▶ [TASK TO CARRY OUT] From the data underneath, reproduce exactly the stretch that begins at the line with "Select the Comprehension" and ends after the line with "the Default configuration".

▶ [MATERIAL SUPPLIED]
^^^^^^^^^^^^^^^^

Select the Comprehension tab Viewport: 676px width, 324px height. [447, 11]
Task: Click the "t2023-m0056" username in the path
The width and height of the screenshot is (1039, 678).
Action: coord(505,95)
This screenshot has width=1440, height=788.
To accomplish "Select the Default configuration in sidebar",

^^^^^^^^^^^^^^^^

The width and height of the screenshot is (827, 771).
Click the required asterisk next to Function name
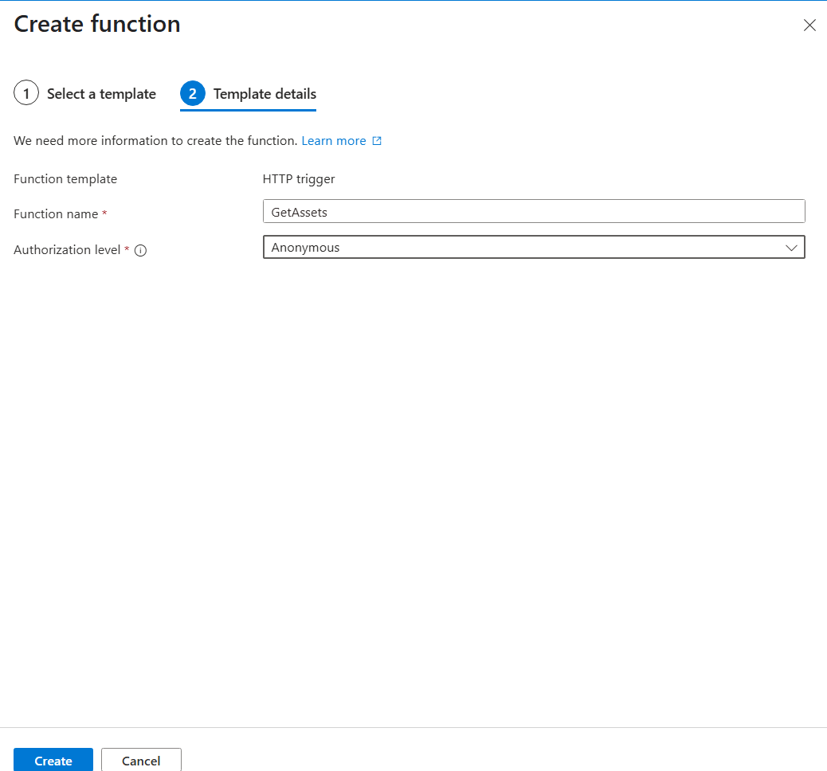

^^^^^^^^^^^^^^^^

▶ [SOLUTION BELOW]
Select the Comprehension tab Viewport: 676px width, 324px height. [447, 11]
Task: Click the "t2023-m0056" username in the path
The width and height of the screenshot is (1039, 678).
Action: coord(505,95)
This screenshot has width=1440, height=788.
To accomplish "Select the Default configuration in sidebar",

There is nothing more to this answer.